Copy the lines of the items below without any change, starting at the line that contains "At what coordinates should I click to accomplish: Open" and ending at the line that contains "will pyautogui.click(x=520, y=786).".

====== INPUT ======

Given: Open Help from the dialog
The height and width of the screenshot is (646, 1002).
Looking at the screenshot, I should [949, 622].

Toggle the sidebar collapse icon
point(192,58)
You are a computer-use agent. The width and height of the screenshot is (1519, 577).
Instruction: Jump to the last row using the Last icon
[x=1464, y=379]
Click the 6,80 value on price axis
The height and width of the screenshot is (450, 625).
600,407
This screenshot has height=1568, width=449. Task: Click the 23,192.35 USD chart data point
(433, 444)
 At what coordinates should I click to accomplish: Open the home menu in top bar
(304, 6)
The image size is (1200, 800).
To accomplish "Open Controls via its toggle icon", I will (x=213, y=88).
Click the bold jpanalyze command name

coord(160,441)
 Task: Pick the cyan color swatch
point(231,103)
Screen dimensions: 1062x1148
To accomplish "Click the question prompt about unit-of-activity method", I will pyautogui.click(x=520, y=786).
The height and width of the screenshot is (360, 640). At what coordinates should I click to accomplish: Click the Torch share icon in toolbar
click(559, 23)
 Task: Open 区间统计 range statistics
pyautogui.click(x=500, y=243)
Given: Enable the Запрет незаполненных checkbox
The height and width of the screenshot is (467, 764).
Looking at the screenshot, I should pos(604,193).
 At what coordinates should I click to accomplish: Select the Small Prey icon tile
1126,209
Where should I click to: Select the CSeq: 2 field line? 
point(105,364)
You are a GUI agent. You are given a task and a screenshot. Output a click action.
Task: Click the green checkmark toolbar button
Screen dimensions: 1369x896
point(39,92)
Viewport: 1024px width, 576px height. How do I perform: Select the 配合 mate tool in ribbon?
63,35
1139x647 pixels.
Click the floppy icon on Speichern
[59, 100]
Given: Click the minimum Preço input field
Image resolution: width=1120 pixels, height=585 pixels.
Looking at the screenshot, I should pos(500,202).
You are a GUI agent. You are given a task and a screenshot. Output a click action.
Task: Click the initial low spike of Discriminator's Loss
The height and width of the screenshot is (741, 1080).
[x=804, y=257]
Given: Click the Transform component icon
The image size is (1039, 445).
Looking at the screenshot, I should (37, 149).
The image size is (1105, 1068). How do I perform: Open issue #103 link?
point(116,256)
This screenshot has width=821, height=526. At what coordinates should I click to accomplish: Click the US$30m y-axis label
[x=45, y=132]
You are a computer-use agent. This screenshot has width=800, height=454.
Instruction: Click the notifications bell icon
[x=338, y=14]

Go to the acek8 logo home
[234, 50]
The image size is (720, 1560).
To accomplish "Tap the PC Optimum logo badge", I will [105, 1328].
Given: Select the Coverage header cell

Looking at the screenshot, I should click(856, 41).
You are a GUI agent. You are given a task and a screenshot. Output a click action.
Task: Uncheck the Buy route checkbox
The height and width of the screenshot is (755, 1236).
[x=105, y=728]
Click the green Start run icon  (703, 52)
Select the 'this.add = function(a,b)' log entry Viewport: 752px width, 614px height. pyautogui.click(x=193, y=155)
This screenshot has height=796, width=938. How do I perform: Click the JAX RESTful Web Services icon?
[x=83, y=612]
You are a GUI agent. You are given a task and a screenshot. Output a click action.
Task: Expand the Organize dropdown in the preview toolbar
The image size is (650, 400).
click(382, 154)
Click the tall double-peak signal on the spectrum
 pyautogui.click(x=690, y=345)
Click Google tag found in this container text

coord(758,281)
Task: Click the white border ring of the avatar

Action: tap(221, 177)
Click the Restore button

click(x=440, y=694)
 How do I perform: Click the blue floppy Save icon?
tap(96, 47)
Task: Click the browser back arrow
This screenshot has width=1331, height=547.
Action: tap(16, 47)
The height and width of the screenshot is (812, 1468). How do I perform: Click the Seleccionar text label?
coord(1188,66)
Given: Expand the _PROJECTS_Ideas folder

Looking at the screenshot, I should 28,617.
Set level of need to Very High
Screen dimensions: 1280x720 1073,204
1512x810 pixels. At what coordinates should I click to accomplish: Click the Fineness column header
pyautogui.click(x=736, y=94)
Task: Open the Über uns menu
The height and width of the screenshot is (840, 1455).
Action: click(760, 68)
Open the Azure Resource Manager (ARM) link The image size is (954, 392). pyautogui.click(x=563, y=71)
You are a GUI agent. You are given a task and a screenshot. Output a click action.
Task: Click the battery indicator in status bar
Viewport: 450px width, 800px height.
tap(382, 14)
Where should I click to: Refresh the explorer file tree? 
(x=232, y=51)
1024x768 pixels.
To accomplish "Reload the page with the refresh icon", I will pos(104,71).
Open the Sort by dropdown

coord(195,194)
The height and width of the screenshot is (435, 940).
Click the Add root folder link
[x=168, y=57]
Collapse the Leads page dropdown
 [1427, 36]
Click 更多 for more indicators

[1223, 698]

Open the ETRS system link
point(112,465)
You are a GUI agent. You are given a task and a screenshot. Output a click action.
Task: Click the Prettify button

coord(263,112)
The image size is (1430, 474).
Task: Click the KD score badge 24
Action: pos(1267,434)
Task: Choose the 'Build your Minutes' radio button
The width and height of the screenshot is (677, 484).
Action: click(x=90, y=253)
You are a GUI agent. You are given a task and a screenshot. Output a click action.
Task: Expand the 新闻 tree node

======

§ SOLUTION FOR THIS PROBLEM
 At what coordinates should I click to accomplish: Open the home menu in top bar
(304, 6)
The image size is (1200, 800).
To accomplish "Open Controls via its toggle icon", I will (x=213, y=88).
Click the bold jpanalyze command name

coord(160,441)
 Task: Pick the cyan color swatch
point(231,103)
Screen dimensions: 1062x1148
To accomplish "Click the question prompt about unit-of-activity method", I will pyautogui.click(x=520, y=786).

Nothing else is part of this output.